UBS increased its price objective to $535, emphasizing robust DRAM and NAND pricing trends as margin catalysts. Micron’s HBM inventory remains completely reserved through 2026, supported by extended agreements with prominent AI processor manufacturers including Nvidia.
Quarterly Revenue Surges 196% Year-Over-Year
Micron delivered Q2 2026 revenue of $23.9 billion, representing 196% growth compared to the corresponding period one year earlier. The company has provided full-year revenue guidance of $109 billion for fiscal 2026, powered by HBM3E product demand.
Regarding manufacturing capacity, SK Hynix commenced construction Wednesday on a $12.86 billion advanced packaging facility at its Cheongju location in South Korea. The installation is scheduled to initiate testing operations in October 2027 and achieve full packaging production in February 2028.

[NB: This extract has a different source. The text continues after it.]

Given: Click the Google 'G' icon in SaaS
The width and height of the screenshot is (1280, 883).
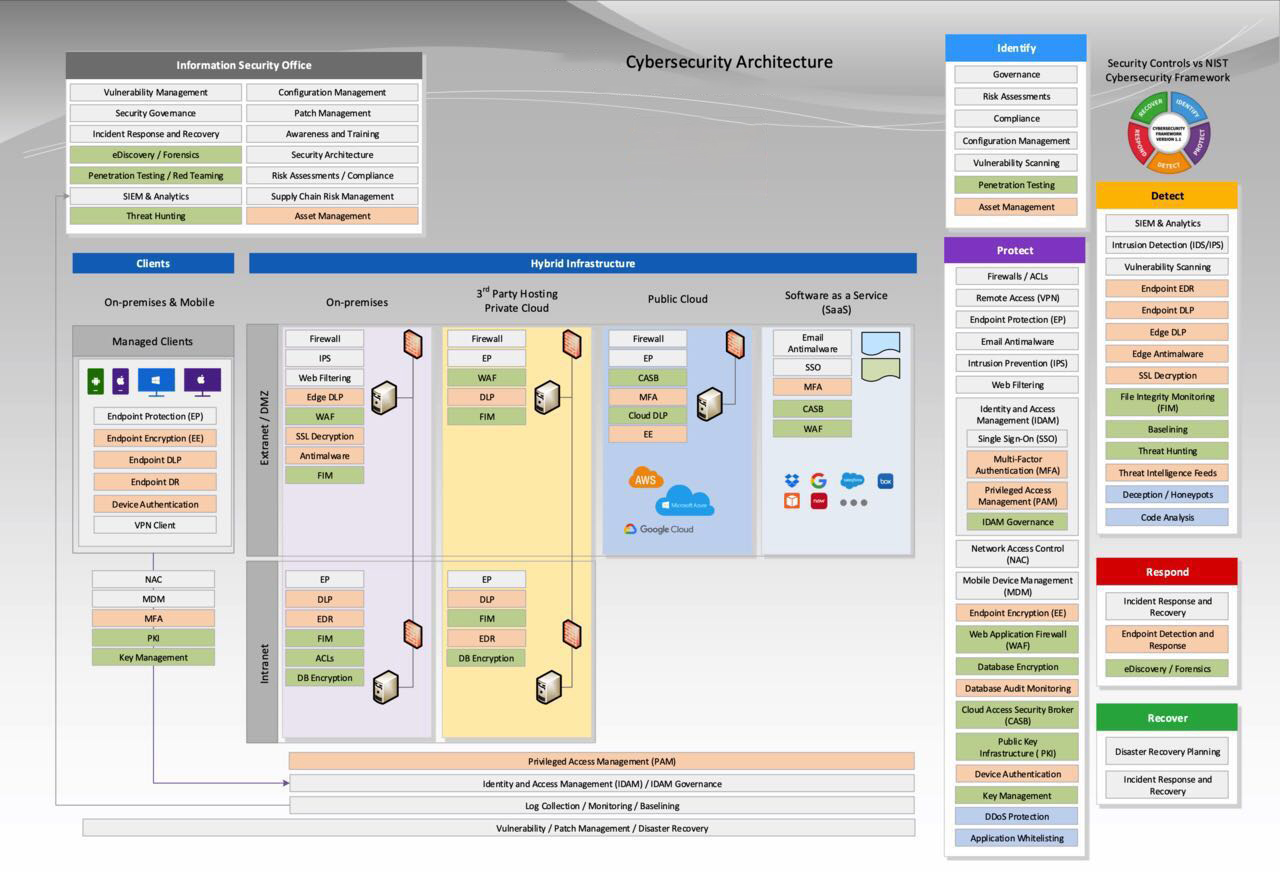Looking at the screenshot, I should pos(819,481).
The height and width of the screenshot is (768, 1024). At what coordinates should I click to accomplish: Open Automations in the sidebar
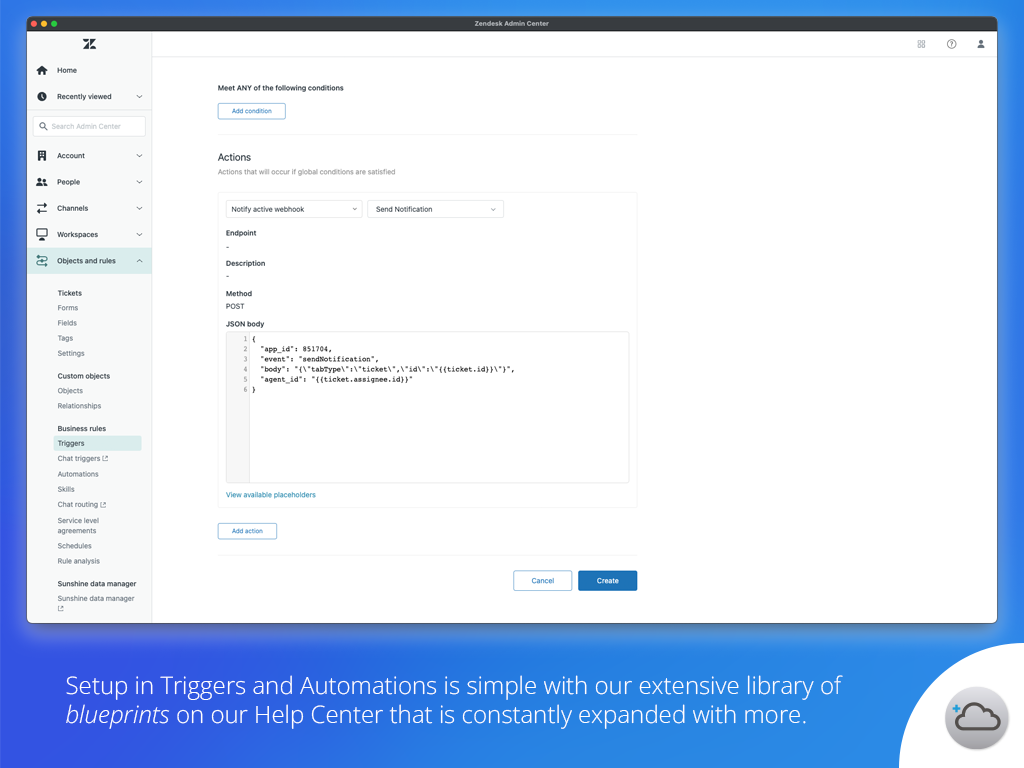pyautogui.click(x=78, y=474)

Future Capacity Additions Remain Distant
Micron’s $50 billion Idaho manufacturing expansion remains on schedule to commence wafer production around mid-2026. Its more substantial $100 billion New York facility faces an expected timeline extending to 2030.
Analysts maintain widespread consensus that memory requirements will exceed available supply until mid-2027 at the earliest, preserving Micron’s pricing leverage during this period.
A measured perspective emerged from Erste Group, which adjusted Micron from Buy to Hold, expressing concerns regarding diminished free cash flow resulting from substantial capital expenditure programs. BTIG separately highlighted the introduction of a new DRAM ETF as a possible contrarian indicator, drawing on historical timing correlations.
KeyBanc’s Vinh observed this week that Micron has negotiated enhanced long-term procurement arrangements with hyperscale clients, incorporating price floor mechanisms and advance payment structures.